### Entries shown:
>> START

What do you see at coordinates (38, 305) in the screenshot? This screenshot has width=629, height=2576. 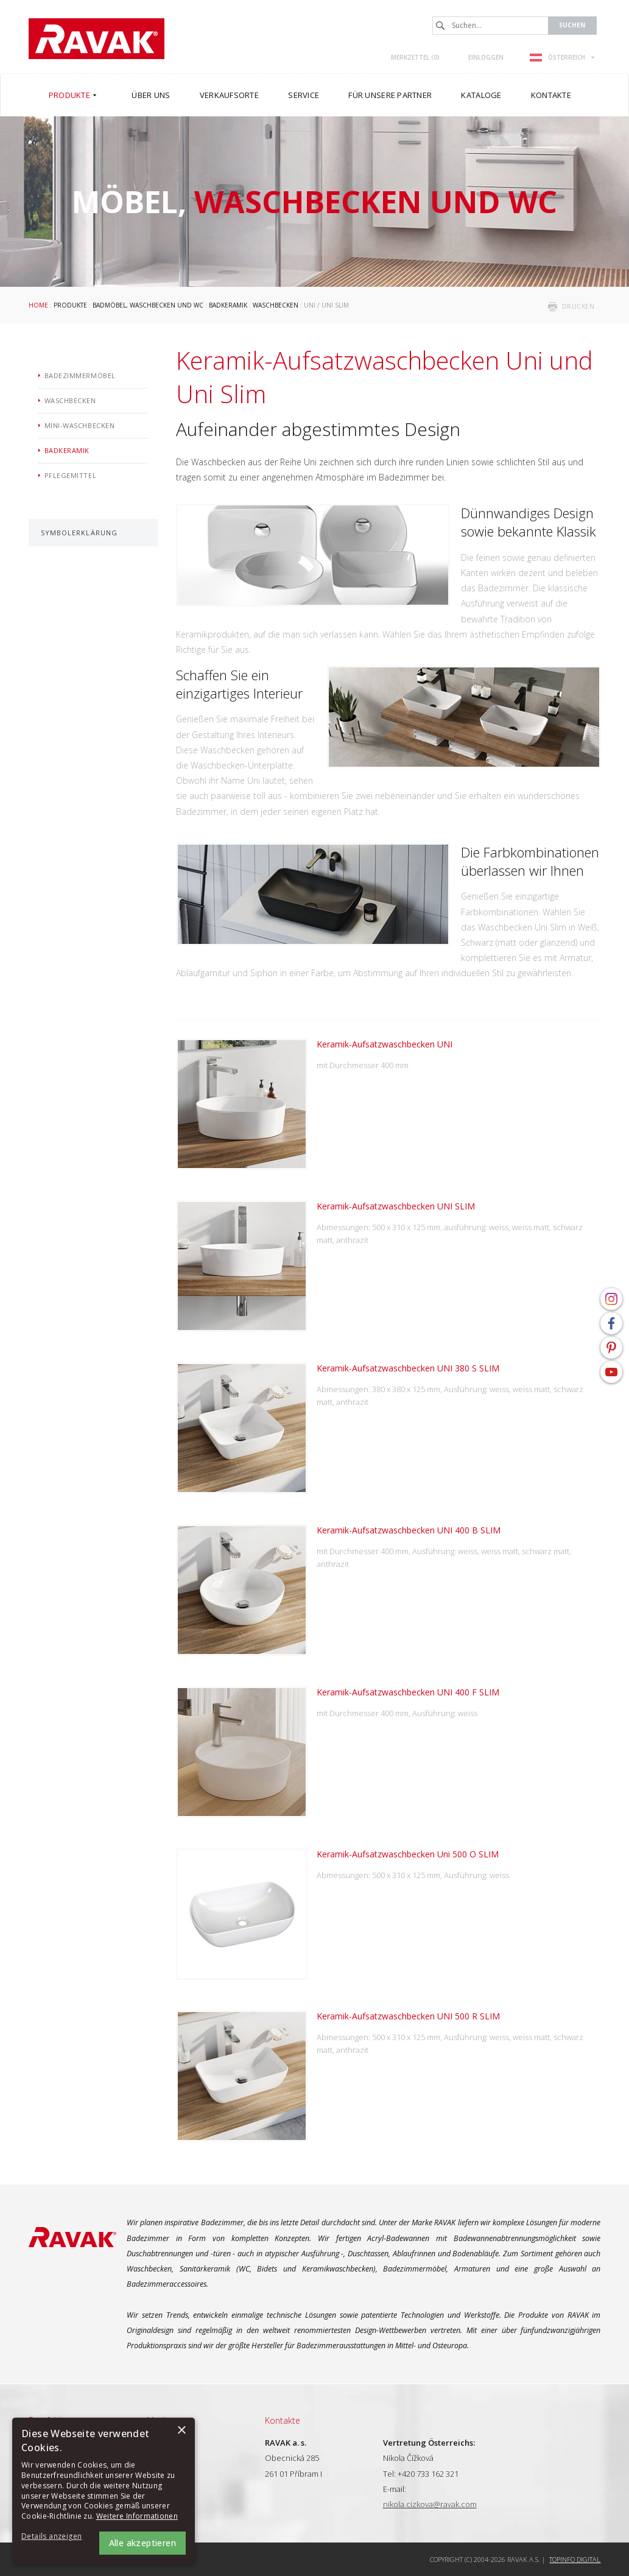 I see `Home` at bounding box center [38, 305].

>> END
>> START

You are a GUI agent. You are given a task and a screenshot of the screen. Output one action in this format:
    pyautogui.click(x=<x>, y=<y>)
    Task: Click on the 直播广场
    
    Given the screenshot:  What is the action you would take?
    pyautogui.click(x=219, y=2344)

>> END
>> START

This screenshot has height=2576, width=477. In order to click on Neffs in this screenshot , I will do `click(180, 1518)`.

>> END

### To be done:
Write out the lines above verbatim, from the line that contains "You are a GUI" through the line that contains "pyautogui.click(x=219, y=2344)", inclusive.

### Written solution:
You are a GUI agent. You are given a task and a screenshot of the screen. Output one action in this format:
    pyautogui.click(x=<x>, y=<y>)
    Task: Click on the 直播广场
    
    Given the screenshot:  What is the action you would take?
    pyautogui.click(x=219, y=2344)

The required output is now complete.